Judge Timothy Hansen tells Thomas Herman that society will be protected by his incarceration.

jsowell@idahostatesman.comNovember 6, 2013 

murder victim mug.JPG

Mamokete Folkes

When Thomas Lee Herman was released from the Utah State Prison in June 2010 after serving more than 13 years for burglary, theft, sexual battery and other crimes, he said he was ill-prepared for life outside an 8-by-10-foot concrete box.

In a letter to the Idaho Statesman, Herman said he was dropped off in Salt Lake City with nothing more than the clothes on his back.

“One day they say your time is up — you’re rehabilitated,” Herman wrote. “You have on a T-shirt, shorts, shoes and socks (but) no money, no job, no food, no address or home and you’re all alone and lost.”

In the three-page letter received Tuesday, Herman said he slept in a bus by a river and stayed in old barns, cemeteries and even Dumpsters. He said he developed serious mental health issues and was “paranoid all the time.”

Eventually he ended up in Boise, where his condition worsened. He spent several weeks undergoing mental health treatment at Intermountain Hospital in Boise and later was admitted to State Hospital South in Blackfoot, where he was diagnosed with severe chronic mental illness.

Three weeks after he was released from the Blackfoot mental hospital, Herman put on his boots at a Boise motel and stomped Mamokete Folkes, 46, to death.

“He finished his drink before calling 911, while she lay dying on the floor,” George Gunn, the deputy Ada County prosecutor who handled the case, told Fourth District Judge Timothy Hansen during sentencing Tuesday.

Folkes had come to the United States 22 years before from Lesotho, a small African country bordered on all sides by South Africa. She gained her citizenship, married and got a job at Micron. Later, she developed mental health problems and was in and out of treatment before going to live on the streets.

Herman, who has a tattoo of the devil covering the entire back of his shaved head, offered her a place at the Cabana Motel. She stayed with Herman for three nights before he got mad and stomped her to death on March 5. With Folkes bleeding on the floor, Herman finished his drink and then called 911 to say he believed he killed someone.

“I have great remorse for my actions that occurred in the early morning hours in that ... motel,” Herman, 56, wrote in his three-page letter to the Statesman. “I call(ed) 911 (and) not anytime did I not admit my guilt.”

In the letter, he said he knew he would be sentenced to life in prison without the chance for parole. Hansen agreed Tuesday afternoon to that sentence, part of a plea agreement worked out by prosecutors and defense attorneys.

Hansen called Folkes’ murder a “horrible and vicious killing.” He said Herman showed an “utter disregard for human life.”

The judge said he wished Herman could have remained at State Hospital South and continued with his treatment.

Herman, who attacked another woman with a knife at another Boise motel three months before Folkes was killed, nodded as Hansen told him his major responsibility is to protect society.
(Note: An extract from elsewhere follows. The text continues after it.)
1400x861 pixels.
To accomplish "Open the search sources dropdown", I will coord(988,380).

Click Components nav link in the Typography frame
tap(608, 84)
“I believe the only way I can do that is by a fixed life sentence,” Hansen said. “You, sir, will be in custody for the rest of your life.”

Defense attorney Reed Smith told Hansen his client isn’t a monster.

“He’s someone who has been institutionalized and can’t live in society,” Smith said of his client, who has been in and out of jail since 1974.

Herman declined to speak with investigators compiling a pre-sentence report for Hansen, and he continued his silence in court Tuesday.

In his letter, Herman said he wasn’t looking for sympathy. He said he wanted people to know what long-term prisoners face when they’re released.

“Inmates of all kinds, upon release from prison need assistance — they need help!” he wrote. “The individual doesn’t recognize this until it’s upon him or her. We are ignorant of these things of survival.”